Sql-server – Will table partitioning speed up the queries

partitioningsql serversql-server-2012

My database is set up with what we call our staging tables and our live tables. Currently for we have about 2 million rows for a table called products. Our customers we call manufacturers load their data into the staging tables and when they are done updating, adding, deleting data we then push that data into our live tables.

These live tables feed a web service for a mobile app and websites. The pushing of data from staging to live consists of deleting all the data in the live tables and inserting all of the data from the staging tables. All of this is segregated by a column called ManufacturerID that exists in every table.

Some manufacturers have 500 products, some have 75,000. Depending on this we sometimes have REALLY REALLY slow web service responses because of paging through all of the 2 million records. Deleting the data from the live tables also seems to be getting ridiculously slow.
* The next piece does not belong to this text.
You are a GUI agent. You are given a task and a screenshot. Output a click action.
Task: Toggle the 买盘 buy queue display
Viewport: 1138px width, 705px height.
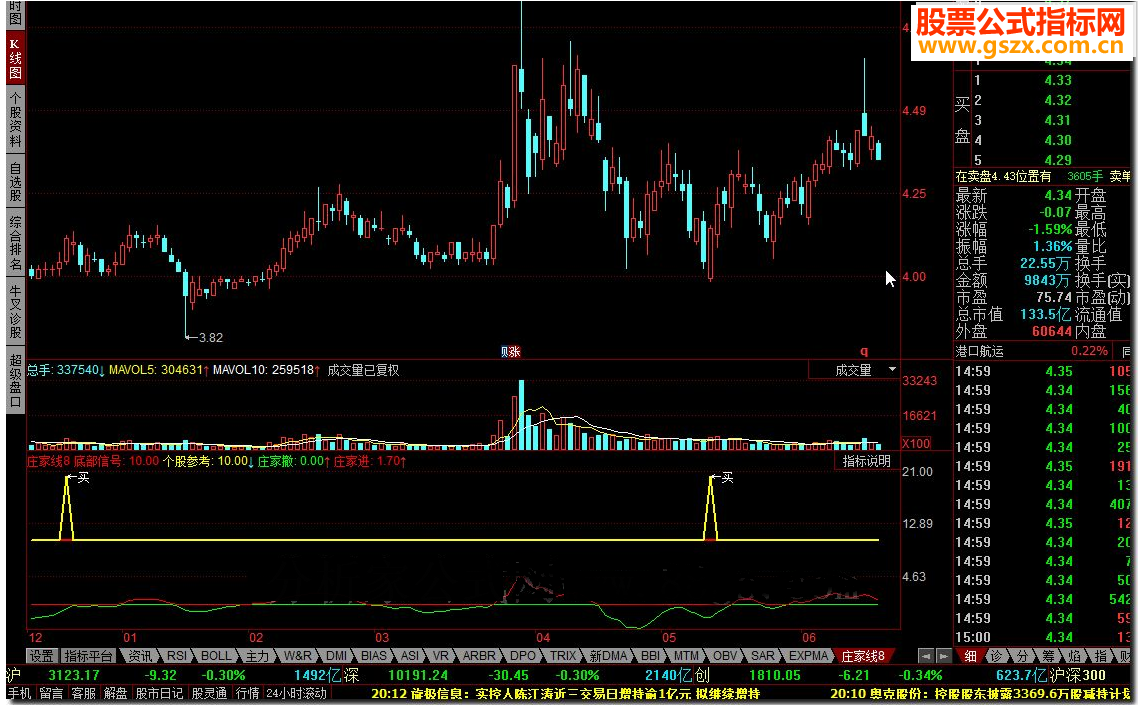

Would partitioning my products table by ManufacturerID help this situation? From what I have read this would basically mean when I am querying my products I would only be querying a small subset of the database on that ManufacturerID and therefore see a huge improvement in overall response time.

Best Answer

No. Partitioning does not speed things up. Your table that has 2 million records before partitioning, it will continue to have exactly the same 2 million records after partitioning. If you want to look only at a small subset of the records use an index. It does seem like your data is a multi-tenant schema with the tenant key be the ManufacturerID. In such cases the most likely design is to have the ManufacturerID be a leading key in the clustered indexes. BTW, I recommend reading Multi-Tenant Data Architecture.

Partitioning would help in scenarios involving fast data switch-in and switch-out, or in scenarios requiring distribution of data do different physical paths (filegroups). A good read is How To Decide if You Should Use Table Partitioning.

Before you say 'but what about partition elimination?' I'll say this: there's almost nothing partition elimination can do that an index cannot do better. Not to mention that partition elimination is a lottery while range scan on leading key in clustered index is pretty much a sitting duck. Besides, how many tenants will you have per partition? And how will you distribute them evenly, consider how unbalanced they seem to be? Both these problems are, again, addressed much better by a leading key in the clustered index. And, not least, consider the huge design changes partitioning brings (e.g. kiss goodbye the unique/primary key constraints or introduce unaligned indexes), see Special Guidelines for Partitioned Indexes, pay special attention to the 'Memory Limitations' section.

Partitioning is an awesome feature, but is not a performance feature. An example of what partitioning could help is to do a very fast switch-in of the staged data (which is a problem you raised), but that would require one partition per manufacturer, and it will not scale, assuming that each 'manufacturer' is a client of your business (a tenant).